## SELECTED PASSAGE
"There aren't any water towers around here"
Another July morning where the weather suggests calendars may not be open at the correct page. Today’s ride can wait for the afternoon’s forecast to deliver on its promises.
Putting the world to rights, discussing bikes, drinking convenience coffee, bikes, looking outside, bikes, etc. The usual discourse between grounded cyclists. Bin store chores on the caravan site reveals a secret to me: “it’s actually warm out there, we should go for a bike ride!”
It’s always a pleasure to ride Fylde coast lanes no matter how many times they’ve previously been visited. Perhaps it’s simply the flat landscape allowing you to view familiar landmarks no matter where you are. That vast flatness. I make a comment about water towers while we stop to look at a farm’s old well pump house. “There aren’t any water towers around here”, says my host Steve.
Today’s mission, in the loosest terms, is to find a bridleway in Grize Dale (or Grizedale, depending on the mood of the OS cartographer) by the small, but pleasingly ‘caféd’, village of Scorton. We ride billiard table smooth lanes, all new to me, in returned summer warmth. All the while scanning for an elusive water tower. No luck.

## DATA SEGMENT
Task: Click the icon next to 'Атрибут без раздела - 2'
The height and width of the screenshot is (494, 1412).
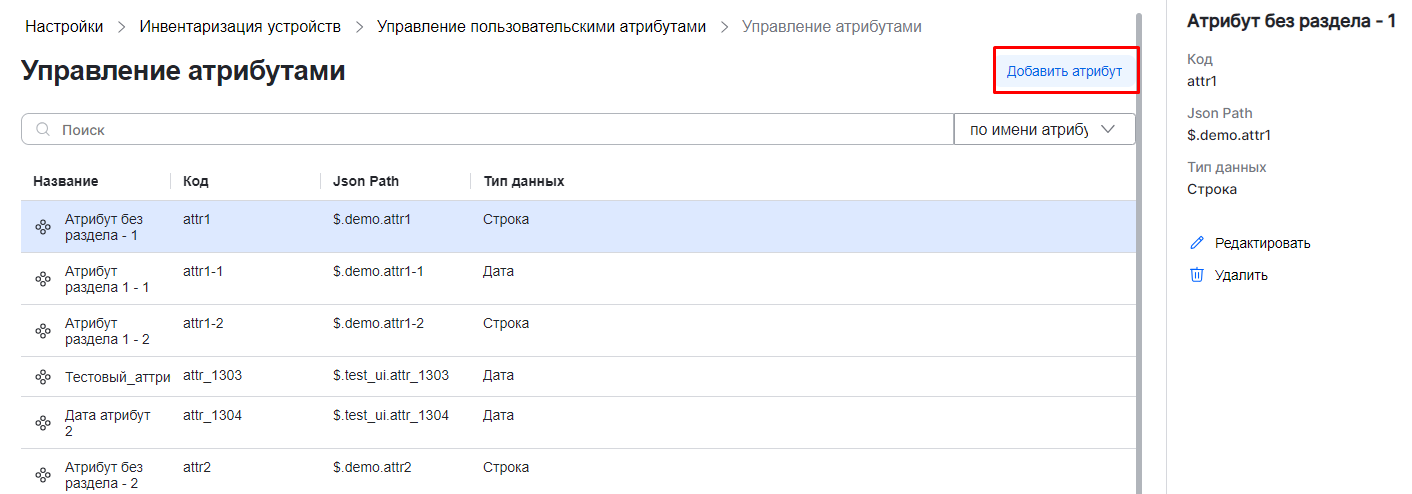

## COMPLETE THE FOLLOWING
A. Using the Fylde coast ride account, answer these questions, marking each answer (i), (ii) or (iii) on its own line:
(i) Which chore revealed that it was actually warm outside?
(ii) What were the riders stopped to look at when the comment about water towers was made?
(iii) Near which village is the bridleway they set out to find?
B. State whether each statement agrees with the Fylde coast ride account. Answer yes or no, and quote the words from the account that settle it, marking each answer (i), (ii) or (iii).
(i) The morning described falls in July.
(ii) The lanes ridden on the way to the bridleway were already familiar to the writer.
(iii) The riders found a water tower while scanning for one.
C. Continue the Fylde coast ride account from the point where it ends.

## OUTPUTS
A.
(i) Bin store chores on the caravan site
(ii) A farm's old well pump house
(iii) Scorton

B.
(i) Yes: "Another July morning"
(ii) No: "all new to me"
(iii) No: "All the while scanning for an elusive water tower. No luck."

C.
A Scorton café al fresco food stop. Excellent food feeding our hungry stomachs, and the computerised ordering till experience feeding two cycling comedians’ comic minds. A chilled hour musing over ‘the plan’ and noting how popular the village is with road clubs on a Sunday. The climb out of Scorton bridges over the M6 and the brief period of countryside birdsong is shouted over by road roar. Motorway embankments doing their job well as we cycle back into countryside serenity.
There’s a brief section of lane where we find ourselves on a set of four parallel lines. Canal, lane, railway and M6 motorway. Looking at the tops of moored canal cruisers we muse over the M6 being similarly used hundreds of years from now. Motorhomes parked on the derelict hard shoulder. Parallel universe?
On we go, seeking and finding the bridleway. We’ll not ride it today due to its committing route and tiredness but it looks good. Unfinished business. More sleepy lanes. Surfaced roads which are like farm tracks now, but perhaps main routes half a century or more ago. And then, rounding a bend: “grass up the middle!” I shout gleefully. Smiles all round. Who knew that four word phrase could cause such joy and enthusiasm?!
Naturally we stop. Cameras out, faces grinning, “I saw it first!” jokes, photographer and model roles swapped, and swapped again. Grass up the middle spell cast.
More meandering lanes return us to the familiar coast and base.
And yes. There is at least one water tower here! Laughter all round :-)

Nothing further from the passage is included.